When to See the Strawberry Moon — and Where It Got Its Name

This article originally appeared on Travel + Leisure. 

Later this week, stargazers will be able to spot the Strawberry Moon in the sky.

On Friday, June 9 at approximately 9:09 am ET, this month’s full moon will reach its peak. To most people, the moon will appear full the nights before and after its peak.

However, those looking for a giant strawberry in the sky will be disappointed. The Strawberry Moon — also referred to as the Rose Moon — won’t be tinged any particular color. The name instead relates to the fairly short season for harvesting strawberries that happens every June.

A red moon, which could also happen in other months, tends to occur when the moon is low in the sky or when there is a large amount of dust in the air.

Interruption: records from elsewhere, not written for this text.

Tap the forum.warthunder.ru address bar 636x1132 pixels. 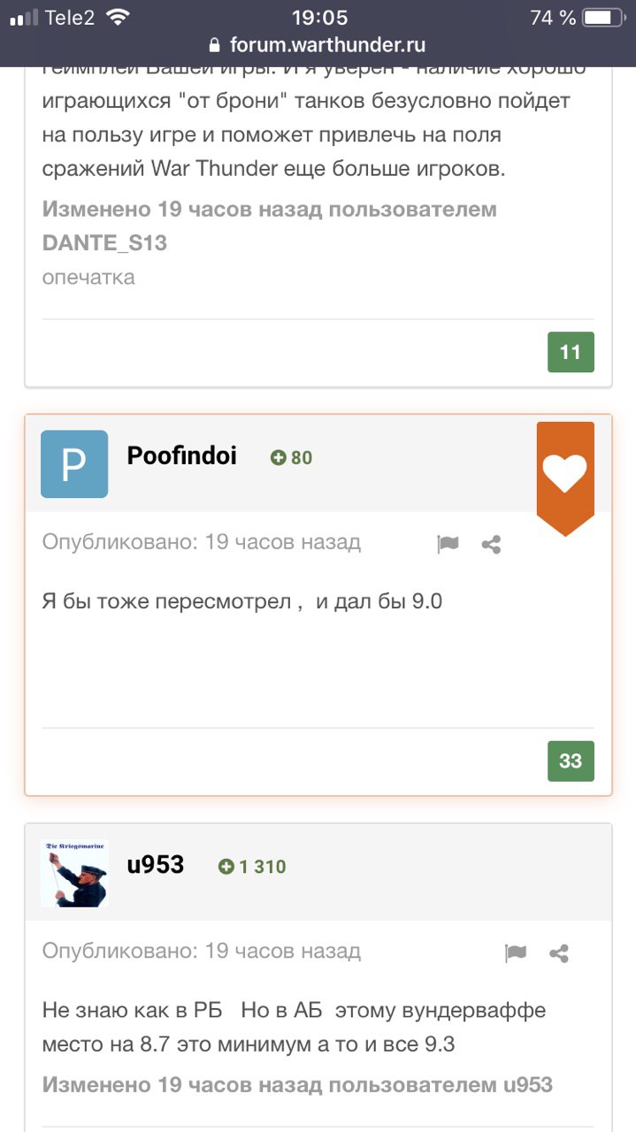tap(327, 44)
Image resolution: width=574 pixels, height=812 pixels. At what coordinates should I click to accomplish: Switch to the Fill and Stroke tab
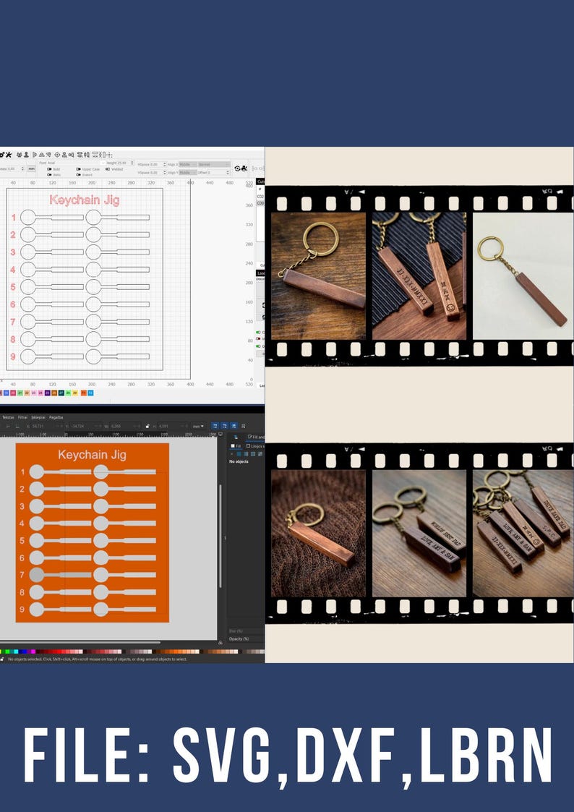pyautogui.click(x=255, y=437)
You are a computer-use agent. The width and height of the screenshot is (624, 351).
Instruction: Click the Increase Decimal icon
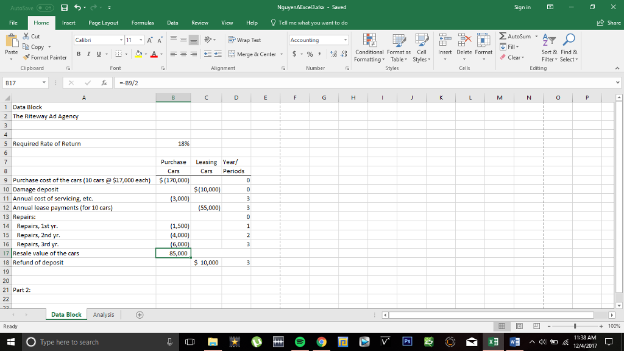tap(333, 54)
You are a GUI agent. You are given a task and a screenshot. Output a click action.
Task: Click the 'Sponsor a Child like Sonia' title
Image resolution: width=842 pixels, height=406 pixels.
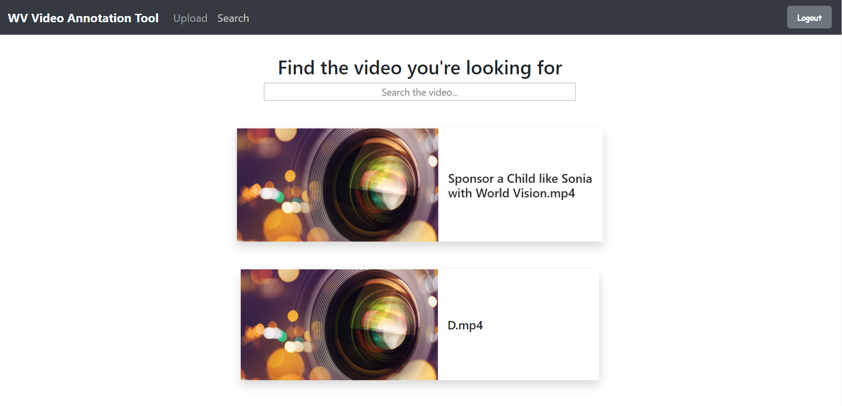(519, 179)
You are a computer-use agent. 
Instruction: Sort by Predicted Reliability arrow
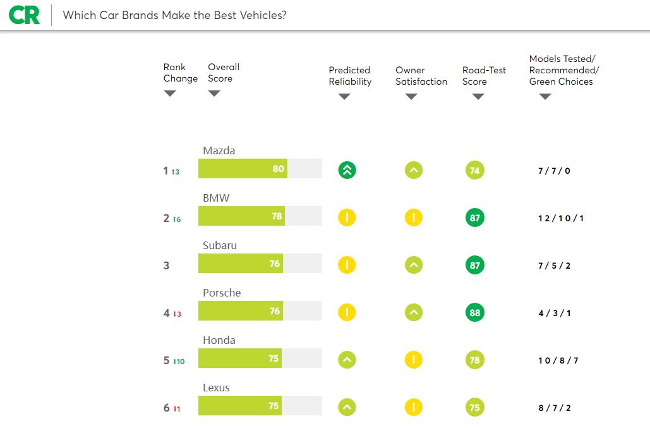[x=344, y=97]
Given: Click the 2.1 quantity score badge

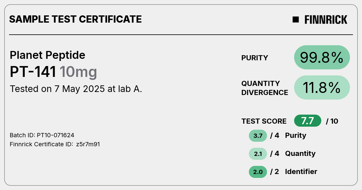Looking at the screenshot, I should click(258, 154).
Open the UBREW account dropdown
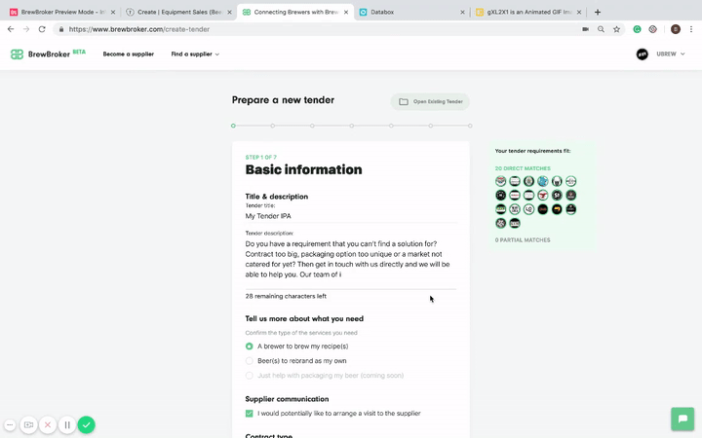Screen dimensions: 702x438 (673, 55)
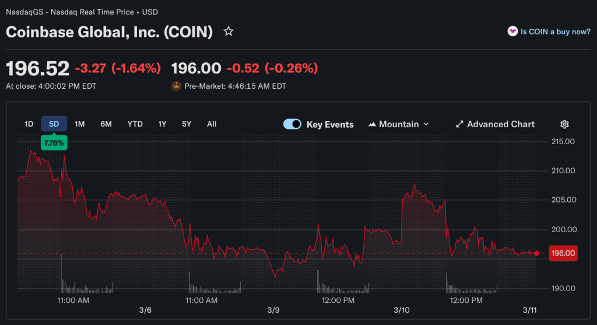Show the YTD chart range

135,124
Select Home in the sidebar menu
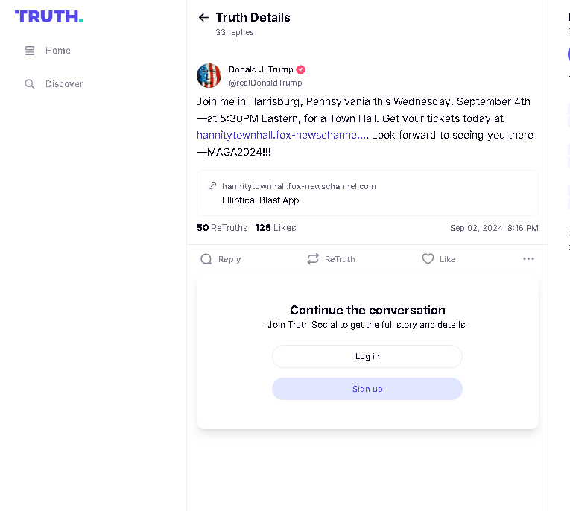 pyautogui.click(x=58, y=51)
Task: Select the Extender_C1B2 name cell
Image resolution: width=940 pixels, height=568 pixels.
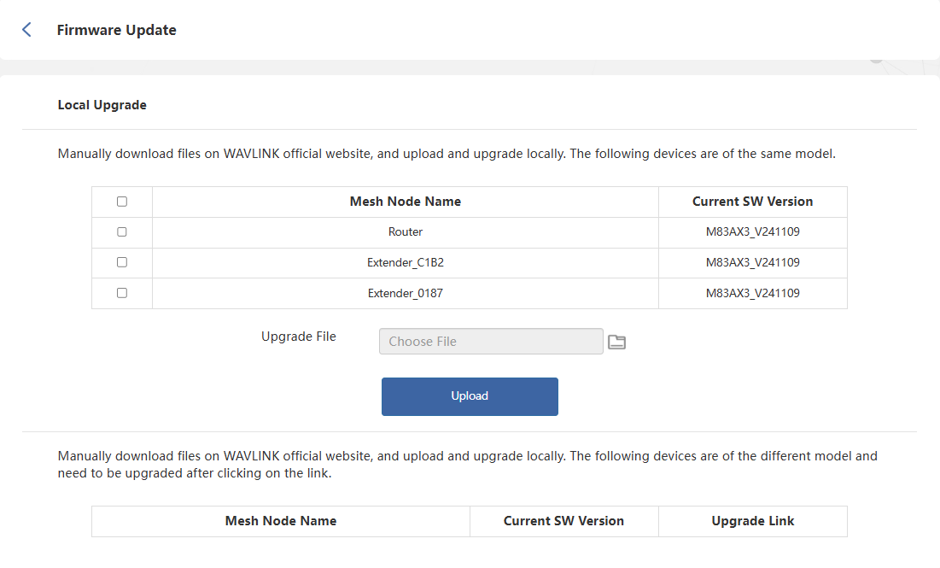Action: (406, 262)
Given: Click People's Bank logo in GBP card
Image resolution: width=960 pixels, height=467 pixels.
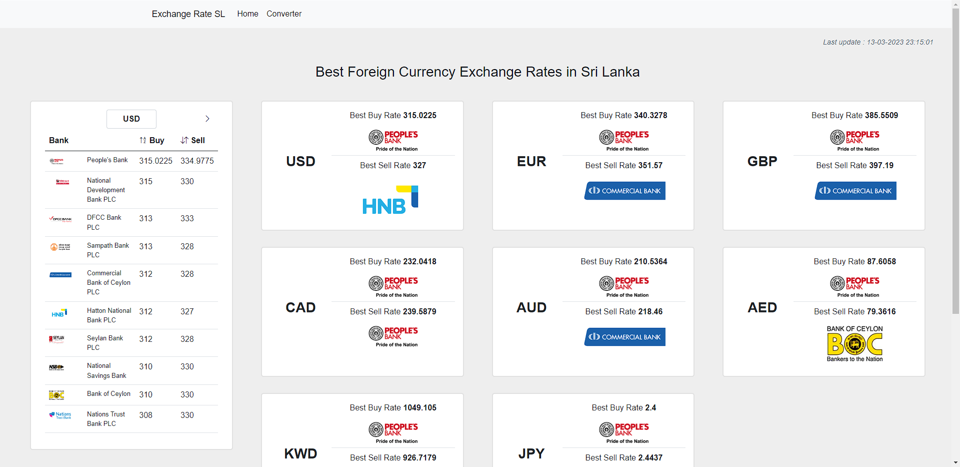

The June full moon has a variety of different names in many different cultures. It can be referred to as the Green Corn Moon, the Planting Moon or the Birth Moon.

This year’s Strawberry moon will have one interesting feature, though. It will appear as a minimoon. A minimoon happens when the moon is at its furthest point from Earth (called the apogee). It will appear just a tad bit smaller in the sky — although most people won’t notice a difference in size.

To find out what time the Strawberry Moon will be most visible in your area, search for your city’s moonrise and moonset times.

The next minimoon won’t appear in the sky until July 27, 2018.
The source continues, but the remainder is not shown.